Friday, September 28, 2007

but then again, maybe not.

we'll see. sometimes i think people are too crazy, sometimes not enough. i have trouble with the assumption that someone is normal. it is the exception to the rule that we are all measured against.

i didn't tell you to say that.

it's made of gold, this core. shiny shiny gold. pure and polished and indestructible. sometimes people have to look away. sometimes people can't stop staring. sometimes they nudge their neighbour and point.

can you blame them?

and light as a feather, too. if you can imagine that? you can imagine anything. that's exactly the point. and where you can't is where your problems begin.

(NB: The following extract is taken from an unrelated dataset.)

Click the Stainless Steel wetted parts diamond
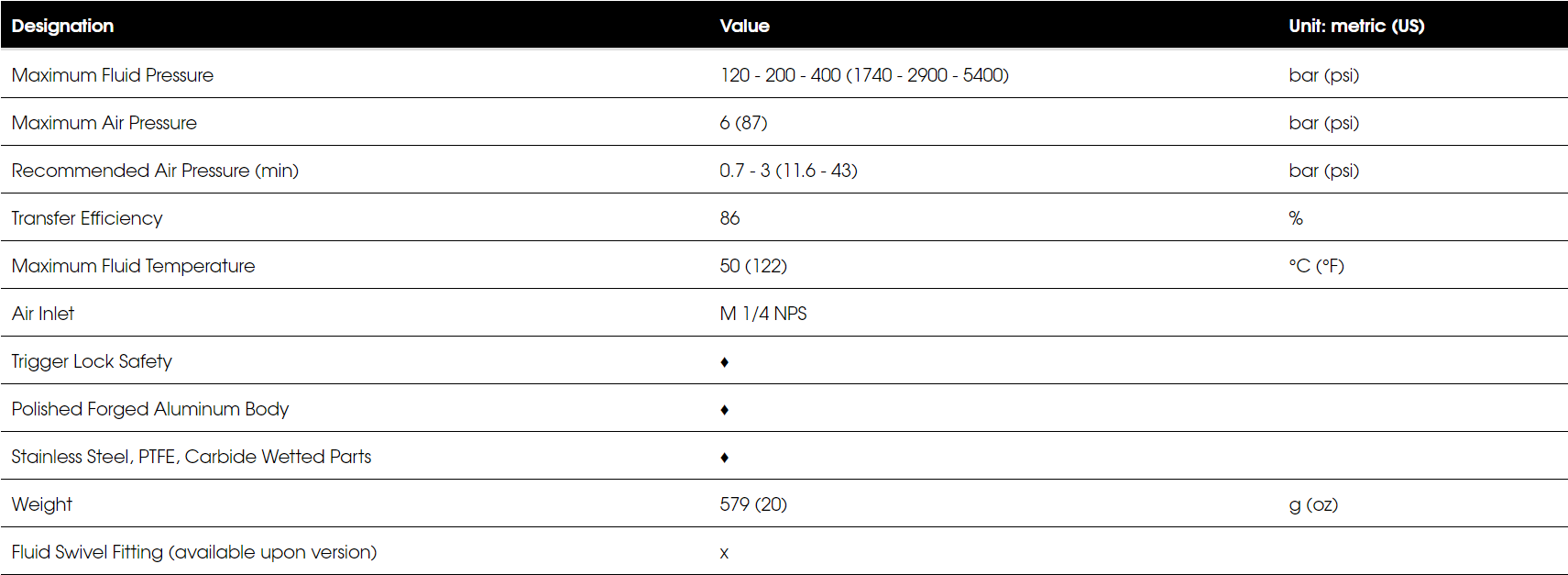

something about a guy who freezes poop to make a knife to kill a dog to make a sled. now that's imagination, my friend. and this is how we survive. that's a true story.

probably even other dogs pulled the sled! how messed up and crazy smart and indestructible is that?

though i'm not so sure how this guy would measure up on this so called intelligence quotient.

*ahem* uh, sir. we're measuring in google hit points now.

the dollar is insane, mikey, have you seen it?

i should say at least i'm trying to...

sometimes i write these for you and then i post them on my blog

they have trouble deciphering where i come from. it is only those who aren't troubled with themselves that don't find this troubling. find me.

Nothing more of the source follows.